Simulate failures of Keycloak in Kubernetes

How to automate the simulation of failures Keycloak Pods in a Kubernetes environment to test the recovery of Keycloak after a failure.

Why failure testing

There is an excellent writeup about why we need chaos testing tools in general in the introduction to the chaos testing tool krkn.

Running the failure test from the CLI

Preparations

Extract the keycloak-benchmark-${version}.[zip|tar.gz] file
Preparing Keycloak for testing
Make sure you can access the Kubernetes cluster from where you are planning to run the failure tests and run commands such as kubectl get pods -n keycloak-keycloak

Simulating load

Use the Running benchmarks from the CLI guide to simulate load against a specific Kubernetes environment.

Running the failure tests

Once there is enough load going against the Keycloak application hosted on an existing Kubernetes/OpenShift cluster, execute below command to:

./kc-chaos.sh <RESULT_DIR_PATH>

Set the environment variables below to configure on how and where this script gets executed.
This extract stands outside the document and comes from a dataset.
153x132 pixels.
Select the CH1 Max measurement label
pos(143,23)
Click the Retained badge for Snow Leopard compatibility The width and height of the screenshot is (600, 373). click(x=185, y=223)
INITIAL_DELAY_SECS: Time in seconds the script waits before it triggers the first failure.
CHAOS_DELAY_SECS: Time in seconds the script waits between simulating failures.
PROJECT: Namespace of the Keycloak pods.

Collecting the results

The chaos script also collects information about the Keycloak failures, Keycloak pod utilization, Keycloak pod restarts, Keycloak logs before killing the keycloak pod and at the end of the run and store them under the results/logs directory.